HOUSTON — Tropical Storm Fernand made landfall in Mexico at about 11:35 a.m. Wednesday, according to the National Weather Service.
Fernand is now a tropical depression and expected to dissipate Thursday. Impacts to southeast Texas are expected to be minimal.
There are currently five tropical disturbances being monitored by the National Hurricane Center. None of them are expected to have significant impacts on the Texas coast.
Current forecast track for Fernand in the Gulf
The government of Mexico has discontinued the Tropical Storm Warning from Puerto Altamira to the Mouth of the Rio Grande River.
What are the hazards for Northeast Mexico and South Texas?

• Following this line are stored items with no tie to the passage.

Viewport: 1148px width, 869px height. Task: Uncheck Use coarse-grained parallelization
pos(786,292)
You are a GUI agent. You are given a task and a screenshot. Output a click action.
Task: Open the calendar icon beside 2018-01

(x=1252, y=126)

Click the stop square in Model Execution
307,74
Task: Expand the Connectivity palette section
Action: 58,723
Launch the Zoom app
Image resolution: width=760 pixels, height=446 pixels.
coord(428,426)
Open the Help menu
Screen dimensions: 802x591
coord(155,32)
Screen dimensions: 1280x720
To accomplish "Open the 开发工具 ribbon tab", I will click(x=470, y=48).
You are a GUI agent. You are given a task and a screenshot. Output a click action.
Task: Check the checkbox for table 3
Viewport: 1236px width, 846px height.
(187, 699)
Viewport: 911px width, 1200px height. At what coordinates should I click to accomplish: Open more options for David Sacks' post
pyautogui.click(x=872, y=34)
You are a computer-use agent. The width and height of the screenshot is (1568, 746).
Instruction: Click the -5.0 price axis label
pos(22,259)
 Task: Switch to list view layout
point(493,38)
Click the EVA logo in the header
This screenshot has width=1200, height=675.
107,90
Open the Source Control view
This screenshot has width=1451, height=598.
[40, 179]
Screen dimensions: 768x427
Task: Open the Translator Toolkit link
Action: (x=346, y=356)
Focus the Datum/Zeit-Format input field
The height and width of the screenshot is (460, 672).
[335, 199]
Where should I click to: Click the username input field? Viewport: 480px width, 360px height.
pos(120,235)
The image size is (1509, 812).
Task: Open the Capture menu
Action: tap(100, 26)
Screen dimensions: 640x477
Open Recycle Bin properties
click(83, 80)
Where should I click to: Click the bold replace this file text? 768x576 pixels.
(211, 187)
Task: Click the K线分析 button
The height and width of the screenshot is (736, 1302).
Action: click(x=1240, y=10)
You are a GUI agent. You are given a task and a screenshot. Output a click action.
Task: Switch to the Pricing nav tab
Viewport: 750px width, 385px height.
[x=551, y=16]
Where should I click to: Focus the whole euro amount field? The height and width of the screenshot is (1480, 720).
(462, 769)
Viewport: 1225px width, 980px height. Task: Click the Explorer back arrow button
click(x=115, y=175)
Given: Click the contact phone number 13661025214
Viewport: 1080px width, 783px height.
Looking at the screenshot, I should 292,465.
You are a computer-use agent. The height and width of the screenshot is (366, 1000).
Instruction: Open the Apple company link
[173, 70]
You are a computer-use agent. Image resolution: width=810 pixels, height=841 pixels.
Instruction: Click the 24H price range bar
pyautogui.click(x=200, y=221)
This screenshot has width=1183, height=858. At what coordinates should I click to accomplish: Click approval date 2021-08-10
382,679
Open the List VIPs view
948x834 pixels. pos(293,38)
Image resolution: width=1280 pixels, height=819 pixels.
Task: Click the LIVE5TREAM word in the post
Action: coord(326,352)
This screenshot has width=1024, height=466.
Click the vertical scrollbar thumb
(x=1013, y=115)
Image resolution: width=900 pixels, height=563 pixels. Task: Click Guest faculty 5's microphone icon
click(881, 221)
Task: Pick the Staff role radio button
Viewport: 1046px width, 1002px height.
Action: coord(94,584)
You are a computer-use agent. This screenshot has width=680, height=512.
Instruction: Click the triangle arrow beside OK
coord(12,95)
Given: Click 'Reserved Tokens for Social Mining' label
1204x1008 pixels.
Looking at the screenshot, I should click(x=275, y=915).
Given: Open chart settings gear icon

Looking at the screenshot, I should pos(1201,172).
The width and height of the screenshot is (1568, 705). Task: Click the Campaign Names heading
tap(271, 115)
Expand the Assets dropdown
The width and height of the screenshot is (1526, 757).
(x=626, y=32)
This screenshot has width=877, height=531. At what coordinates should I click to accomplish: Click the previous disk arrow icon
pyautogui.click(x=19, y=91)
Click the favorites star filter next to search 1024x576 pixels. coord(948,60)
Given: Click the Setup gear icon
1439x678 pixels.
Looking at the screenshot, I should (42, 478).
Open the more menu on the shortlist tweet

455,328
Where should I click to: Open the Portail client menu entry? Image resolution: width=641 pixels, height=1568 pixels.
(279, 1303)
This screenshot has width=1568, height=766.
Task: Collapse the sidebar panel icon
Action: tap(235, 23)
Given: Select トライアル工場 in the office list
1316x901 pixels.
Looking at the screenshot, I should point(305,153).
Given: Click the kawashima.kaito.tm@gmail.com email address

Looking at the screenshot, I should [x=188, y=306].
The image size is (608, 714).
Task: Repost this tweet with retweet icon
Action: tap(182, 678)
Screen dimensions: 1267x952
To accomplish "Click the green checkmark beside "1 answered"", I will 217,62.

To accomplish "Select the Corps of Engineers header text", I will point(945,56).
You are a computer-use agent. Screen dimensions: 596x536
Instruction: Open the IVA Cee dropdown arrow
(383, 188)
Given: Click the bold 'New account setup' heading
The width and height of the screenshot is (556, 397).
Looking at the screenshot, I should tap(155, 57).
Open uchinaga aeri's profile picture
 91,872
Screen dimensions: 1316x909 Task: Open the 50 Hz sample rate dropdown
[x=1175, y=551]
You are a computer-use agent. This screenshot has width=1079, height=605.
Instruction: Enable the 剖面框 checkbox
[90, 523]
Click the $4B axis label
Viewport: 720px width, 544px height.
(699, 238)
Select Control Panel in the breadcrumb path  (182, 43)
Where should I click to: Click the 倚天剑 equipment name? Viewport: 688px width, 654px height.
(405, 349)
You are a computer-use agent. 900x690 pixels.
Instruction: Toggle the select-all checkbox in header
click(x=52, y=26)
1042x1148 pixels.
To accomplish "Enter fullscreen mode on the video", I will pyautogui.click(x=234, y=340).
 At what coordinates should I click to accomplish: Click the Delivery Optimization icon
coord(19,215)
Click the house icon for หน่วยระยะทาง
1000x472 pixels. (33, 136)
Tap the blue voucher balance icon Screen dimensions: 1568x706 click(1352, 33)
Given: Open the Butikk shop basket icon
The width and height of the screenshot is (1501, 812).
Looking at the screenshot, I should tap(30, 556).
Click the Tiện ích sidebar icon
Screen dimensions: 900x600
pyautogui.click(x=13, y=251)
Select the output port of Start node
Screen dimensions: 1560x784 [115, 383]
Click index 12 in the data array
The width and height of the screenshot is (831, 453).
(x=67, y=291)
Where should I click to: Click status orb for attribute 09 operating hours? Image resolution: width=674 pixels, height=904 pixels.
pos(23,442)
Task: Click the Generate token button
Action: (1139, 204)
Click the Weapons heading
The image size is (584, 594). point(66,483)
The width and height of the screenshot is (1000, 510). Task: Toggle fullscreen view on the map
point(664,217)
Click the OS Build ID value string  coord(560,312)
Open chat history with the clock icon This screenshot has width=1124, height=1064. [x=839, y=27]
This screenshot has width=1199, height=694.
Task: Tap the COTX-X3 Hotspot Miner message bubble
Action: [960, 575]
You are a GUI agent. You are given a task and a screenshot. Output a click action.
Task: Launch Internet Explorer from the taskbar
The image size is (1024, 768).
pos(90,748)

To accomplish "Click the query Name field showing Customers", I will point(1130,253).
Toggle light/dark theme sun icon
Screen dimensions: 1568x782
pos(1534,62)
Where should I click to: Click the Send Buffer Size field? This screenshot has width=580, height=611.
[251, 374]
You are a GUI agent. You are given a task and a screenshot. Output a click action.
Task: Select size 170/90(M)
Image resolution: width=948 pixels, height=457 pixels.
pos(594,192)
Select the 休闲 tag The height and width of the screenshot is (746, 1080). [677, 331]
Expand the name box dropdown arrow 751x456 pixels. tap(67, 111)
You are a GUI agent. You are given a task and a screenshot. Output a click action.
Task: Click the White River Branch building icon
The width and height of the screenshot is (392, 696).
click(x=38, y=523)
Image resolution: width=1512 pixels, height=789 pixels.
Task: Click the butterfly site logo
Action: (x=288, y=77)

RAINFALL: As of 4 p.m., Wednesday, Fernand is producing heavy rains over portions of northeastern Mexico. The threat of flash flooding and mudslides will continue overnight.
Northeast Mexico: Tamaulipas and Central/Southern Nuevo Leon: 6 to 12 inches with isolated 18 inches, highest along the immediate Gulf Coast and in the Sierra Madre Oriental. This rainfall may cause life-threatening flash floods and mudslides.
Northern Nuevo Leon and Southern Coahuila: 2 to 5 inches.
South Texas and the Lower Texas Coast: 1 to 3 inches, isolated 6 inches.
WIND: Gusty winds are still possible along the northeast Mexico and southern Texas coast through the night.
TORNADOES: A tornado or two are possible across far South Texas through this evening.
The next updates will come at 10 p.m.